From the data below, please reproduce exactly everything from the line that contains "Stop generation using" down to the line that contains "is (1568, 766).", with both ends included.
--
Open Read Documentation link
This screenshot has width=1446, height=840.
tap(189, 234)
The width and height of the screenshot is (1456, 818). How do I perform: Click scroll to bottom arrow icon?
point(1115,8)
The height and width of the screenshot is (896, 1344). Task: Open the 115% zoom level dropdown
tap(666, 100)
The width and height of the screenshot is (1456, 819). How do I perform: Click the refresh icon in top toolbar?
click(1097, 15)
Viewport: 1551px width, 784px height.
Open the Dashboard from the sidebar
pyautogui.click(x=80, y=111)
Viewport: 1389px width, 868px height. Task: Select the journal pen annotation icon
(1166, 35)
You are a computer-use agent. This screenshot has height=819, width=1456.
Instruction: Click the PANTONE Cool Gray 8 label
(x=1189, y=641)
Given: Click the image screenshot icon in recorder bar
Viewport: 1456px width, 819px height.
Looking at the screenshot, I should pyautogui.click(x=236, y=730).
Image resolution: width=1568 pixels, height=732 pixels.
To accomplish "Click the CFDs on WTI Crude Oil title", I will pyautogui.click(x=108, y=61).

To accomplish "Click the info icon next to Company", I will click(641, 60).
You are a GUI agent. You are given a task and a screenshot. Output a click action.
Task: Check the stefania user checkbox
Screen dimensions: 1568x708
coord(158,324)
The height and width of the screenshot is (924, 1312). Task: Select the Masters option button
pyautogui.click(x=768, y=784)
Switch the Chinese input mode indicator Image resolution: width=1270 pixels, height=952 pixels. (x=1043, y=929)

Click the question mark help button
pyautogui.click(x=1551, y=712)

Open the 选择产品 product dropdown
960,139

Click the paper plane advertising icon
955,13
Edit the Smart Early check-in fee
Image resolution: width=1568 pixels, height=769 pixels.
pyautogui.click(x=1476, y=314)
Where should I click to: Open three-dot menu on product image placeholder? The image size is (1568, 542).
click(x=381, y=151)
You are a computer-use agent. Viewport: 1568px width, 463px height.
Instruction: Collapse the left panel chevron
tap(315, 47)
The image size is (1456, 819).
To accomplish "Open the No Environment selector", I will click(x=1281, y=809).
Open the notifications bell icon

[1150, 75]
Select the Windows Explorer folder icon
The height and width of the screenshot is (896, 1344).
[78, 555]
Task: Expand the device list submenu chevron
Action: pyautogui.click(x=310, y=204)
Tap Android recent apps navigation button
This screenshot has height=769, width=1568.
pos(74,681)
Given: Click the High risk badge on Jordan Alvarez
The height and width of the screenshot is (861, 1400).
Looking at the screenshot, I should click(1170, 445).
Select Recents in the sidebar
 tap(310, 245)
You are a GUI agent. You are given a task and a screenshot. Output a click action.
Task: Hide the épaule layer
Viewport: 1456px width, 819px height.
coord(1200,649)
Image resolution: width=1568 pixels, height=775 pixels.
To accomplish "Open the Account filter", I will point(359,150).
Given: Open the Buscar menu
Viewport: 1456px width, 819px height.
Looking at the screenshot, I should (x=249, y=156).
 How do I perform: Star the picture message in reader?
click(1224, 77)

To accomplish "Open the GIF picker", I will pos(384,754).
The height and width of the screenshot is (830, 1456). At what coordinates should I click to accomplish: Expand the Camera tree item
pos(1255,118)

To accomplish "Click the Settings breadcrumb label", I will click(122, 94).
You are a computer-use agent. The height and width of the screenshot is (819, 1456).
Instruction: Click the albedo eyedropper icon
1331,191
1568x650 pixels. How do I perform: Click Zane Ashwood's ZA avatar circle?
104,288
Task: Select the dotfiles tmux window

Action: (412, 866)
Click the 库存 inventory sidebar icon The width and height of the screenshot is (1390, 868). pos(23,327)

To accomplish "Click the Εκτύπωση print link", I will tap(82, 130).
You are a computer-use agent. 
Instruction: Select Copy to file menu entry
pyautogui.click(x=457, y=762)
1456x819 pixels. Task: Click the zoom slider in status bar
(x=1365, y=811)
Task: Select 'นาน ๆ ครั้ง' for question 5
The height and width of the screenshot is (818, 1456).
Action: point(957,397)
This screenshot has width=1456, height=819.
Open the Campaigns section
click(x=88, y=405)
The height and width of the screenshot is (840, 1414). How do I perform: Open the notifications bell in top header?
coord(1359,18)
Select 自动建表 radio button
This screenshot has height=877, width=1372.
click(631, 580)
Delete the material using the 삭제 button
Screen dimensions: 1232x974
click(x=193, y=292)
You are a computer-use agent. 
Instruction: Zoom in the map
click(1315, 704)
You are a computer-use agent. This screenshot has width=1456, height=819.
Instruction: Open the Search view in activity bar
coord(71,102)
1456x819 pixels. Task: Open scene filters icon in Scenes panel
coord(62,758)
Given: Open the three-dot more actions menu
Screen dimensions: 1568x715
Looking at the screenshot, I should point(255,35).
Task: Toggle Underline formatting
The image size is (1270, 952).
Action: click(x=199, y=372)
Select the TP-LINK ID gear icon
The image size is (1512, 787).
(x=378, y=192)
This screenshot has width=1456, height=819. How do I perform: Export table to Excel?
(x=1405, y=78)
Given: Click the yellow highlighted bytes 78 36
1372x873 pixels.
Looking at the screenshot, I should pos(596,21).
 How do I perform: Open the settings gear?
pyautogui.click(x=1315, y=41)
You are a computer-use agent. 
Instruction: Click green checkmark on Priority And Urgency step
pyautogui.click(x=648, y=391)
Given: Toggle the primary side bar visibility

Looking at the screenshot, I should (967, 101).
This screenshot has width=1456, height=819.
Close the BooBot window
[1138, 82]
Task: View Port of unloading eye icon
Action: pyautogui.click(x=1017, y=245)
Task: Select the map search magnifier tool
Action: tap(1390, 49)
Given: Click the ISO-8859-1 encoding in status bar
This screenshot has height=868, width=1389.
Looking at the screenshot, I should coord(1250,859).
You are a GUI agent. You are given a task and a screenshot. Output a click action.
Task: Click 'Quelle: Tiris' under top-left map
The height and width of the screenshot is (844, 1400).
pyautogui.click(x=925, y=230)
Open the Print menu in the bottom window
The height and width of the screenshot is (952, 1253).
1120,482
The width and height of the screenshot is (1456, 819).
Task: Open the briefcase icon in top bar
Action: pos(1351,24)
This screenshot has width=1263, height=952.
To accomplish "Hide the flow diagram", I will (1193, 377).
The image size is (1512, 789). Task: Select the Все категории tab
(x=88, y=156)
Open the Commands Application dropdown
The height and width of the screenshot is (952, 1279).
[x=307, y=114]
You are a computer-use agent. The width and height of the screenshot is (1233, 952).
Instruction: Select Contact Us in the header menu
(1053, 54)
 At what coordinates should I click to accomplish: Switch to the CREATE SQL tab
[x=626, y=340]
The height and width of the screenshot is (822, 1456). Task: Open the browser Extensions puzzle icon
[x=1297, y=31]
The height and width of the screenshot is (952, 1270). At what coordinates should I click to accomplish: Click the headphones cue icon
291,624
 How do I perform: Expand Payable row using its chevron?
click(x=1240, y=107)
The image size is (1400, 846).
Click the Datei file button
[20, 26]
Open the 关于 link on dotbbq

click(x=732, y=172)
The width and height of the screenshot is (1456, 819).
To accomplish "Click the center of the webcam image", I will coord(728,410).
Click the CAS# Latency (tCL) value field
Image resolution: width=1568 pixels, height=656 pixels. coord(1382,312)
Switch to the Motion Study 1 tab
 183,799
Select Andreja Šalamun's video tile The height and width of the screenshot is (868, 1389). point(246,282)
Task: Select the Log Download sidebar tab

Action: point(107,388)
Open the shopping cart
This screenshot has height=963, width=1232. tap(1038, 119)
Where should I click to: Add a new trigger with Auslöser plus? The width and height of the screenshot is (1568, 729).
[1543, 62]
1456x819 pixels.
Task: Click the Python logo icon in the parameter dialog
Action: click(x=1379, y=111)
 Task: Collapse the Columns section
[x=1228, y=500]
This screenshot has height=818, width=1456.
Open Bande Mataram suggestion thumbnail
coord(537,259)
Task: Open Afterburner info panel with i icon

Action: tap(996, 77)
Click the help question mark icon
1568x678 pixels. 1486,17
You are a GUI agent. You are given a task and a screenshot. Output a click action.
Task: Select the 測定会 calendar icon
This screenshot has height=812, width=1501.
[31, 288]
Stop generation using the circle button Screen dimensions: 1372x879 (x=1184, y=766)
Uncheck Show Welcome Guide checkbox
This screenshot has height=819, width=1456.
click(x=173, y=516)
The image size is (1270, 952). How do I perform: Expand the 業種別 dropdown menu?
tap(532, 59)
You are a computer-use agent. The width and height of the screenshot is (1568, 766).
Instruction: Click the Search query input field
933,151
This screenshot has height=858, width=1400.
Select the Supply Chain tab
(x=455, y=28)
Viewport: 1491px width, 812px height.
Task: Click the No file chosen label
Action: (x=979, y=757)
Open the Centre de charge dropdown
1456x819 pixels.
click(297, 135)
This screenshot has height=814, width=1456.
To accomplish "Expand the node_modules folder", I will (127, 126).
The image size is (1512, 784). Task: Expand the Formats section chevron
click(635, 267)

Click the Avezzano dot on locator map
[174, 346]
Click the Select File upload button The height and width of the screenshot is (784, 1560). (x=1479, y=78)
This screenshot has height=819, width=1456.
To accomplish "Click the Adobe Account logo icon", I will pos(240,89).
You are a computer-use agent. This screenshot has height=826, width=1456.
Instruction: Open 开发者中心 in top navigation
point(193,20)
--
Response area:
Stop generation using the circle button Screen dimensions: 1372x879 (x=1184, y=766)
Uncheck Show Welcome Guide checkbox
This screenshot has height=819, width=1456.
click(x=173, y=516)
The image size is (1270, 952). How do I perform: Expand the 業種別 dropdown menu?
tap(532, 59)
You are a computer-use agent. The width and height of the screenshot is (1568, 766).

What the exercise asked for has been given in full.